[Stored items]
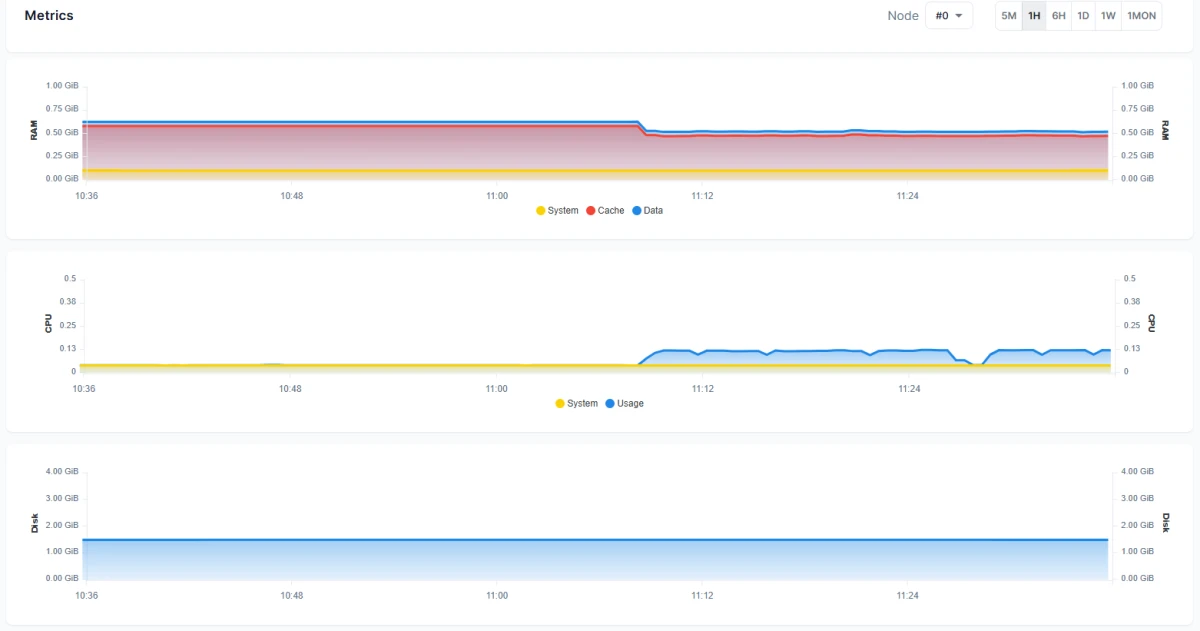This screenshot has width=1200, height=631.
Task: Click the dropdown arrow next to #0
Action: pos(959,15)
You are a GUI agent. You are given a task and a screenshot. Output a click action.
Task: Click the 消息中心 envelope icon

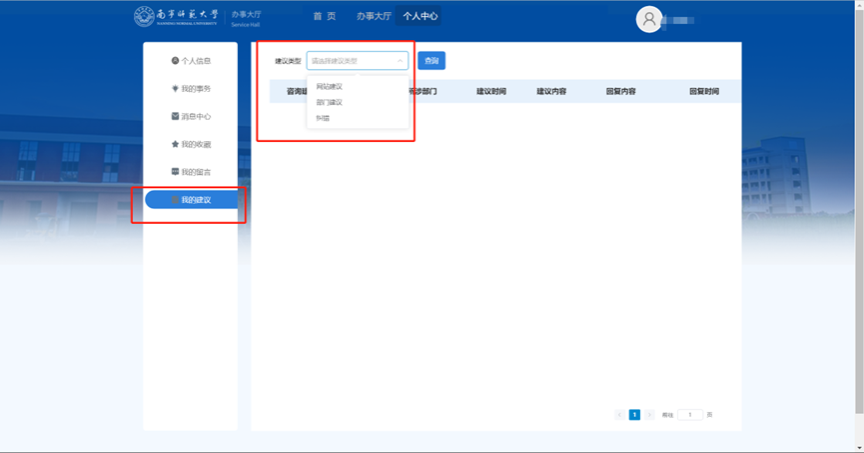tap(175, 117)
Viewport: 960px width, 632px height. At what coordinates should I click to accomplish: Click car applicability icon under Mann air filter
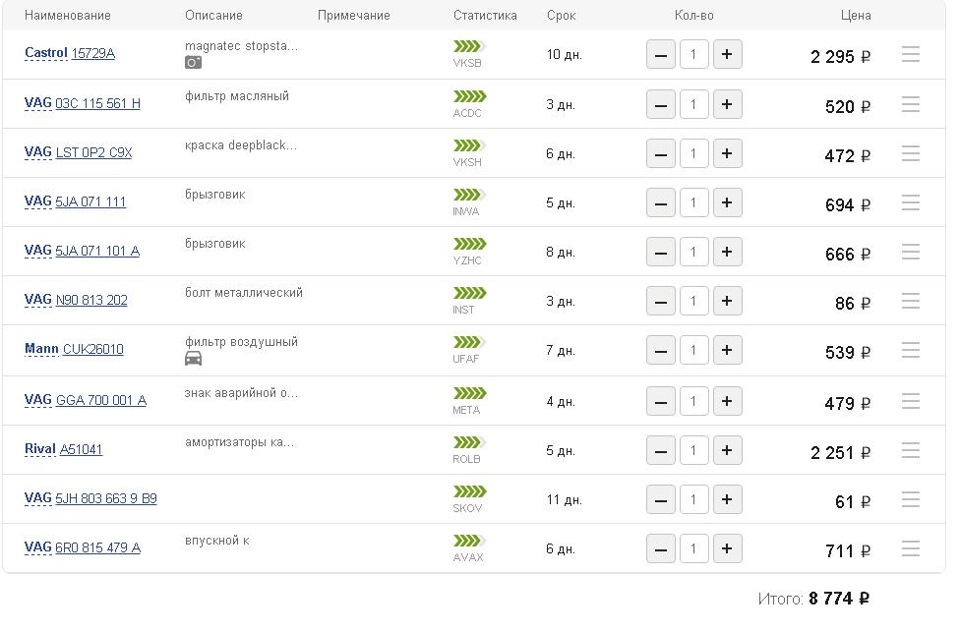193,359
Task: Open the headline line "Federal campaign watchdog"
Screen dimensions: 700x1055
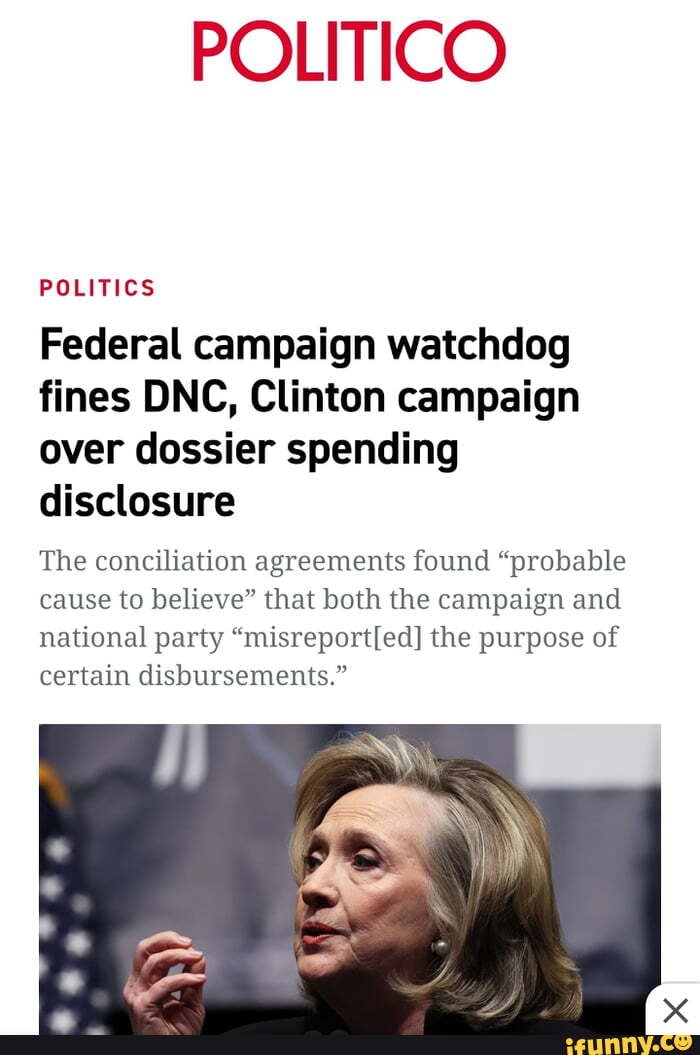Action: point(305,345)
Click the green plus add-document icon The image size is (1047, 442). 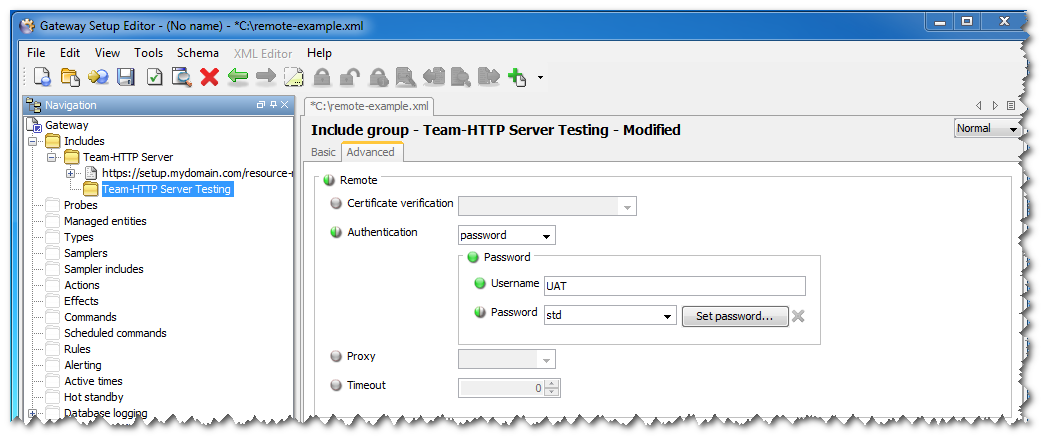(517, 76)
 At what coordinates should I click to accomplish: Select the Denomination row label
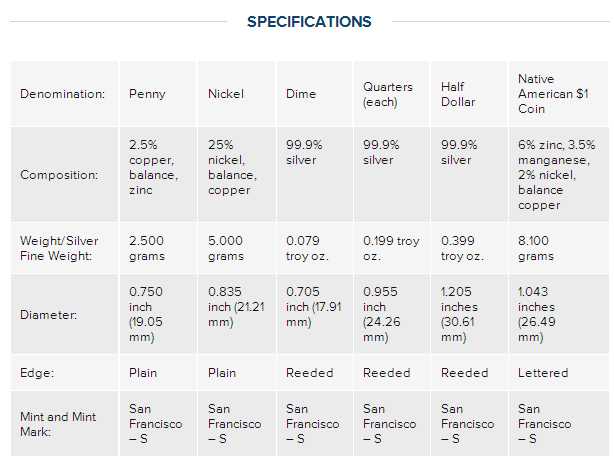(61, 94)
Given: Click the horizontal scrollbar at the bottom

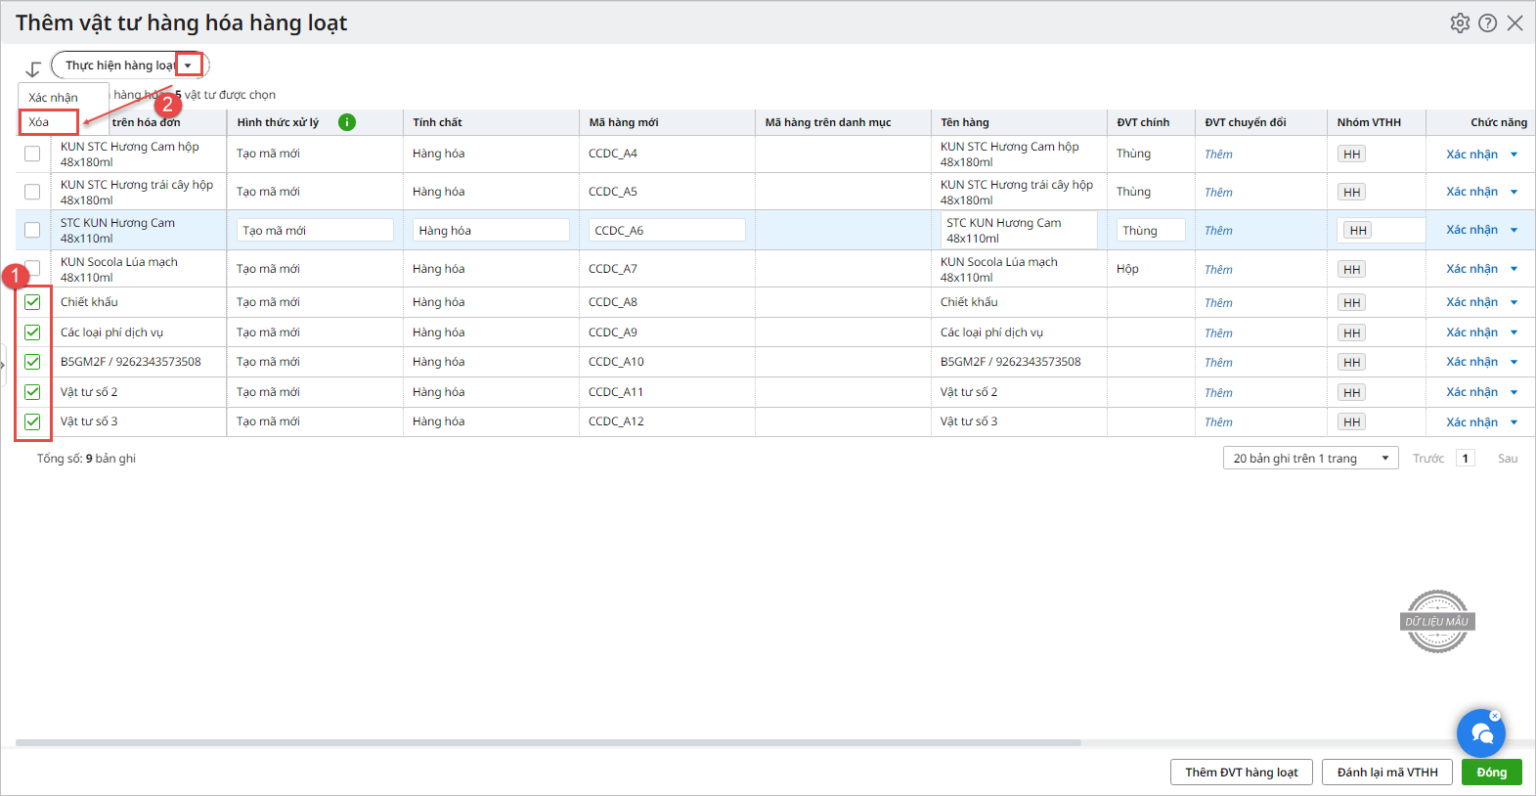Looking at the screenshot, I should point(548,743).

Exercise instructions: Using the records above, copy exactly and only the lines from the line with "Given: Click the" through the end, both included; leave every picture out.

Response area:
Given: Click the horizontal scrollbar at the bottom

Looking at the screenshot, I should point(548,743).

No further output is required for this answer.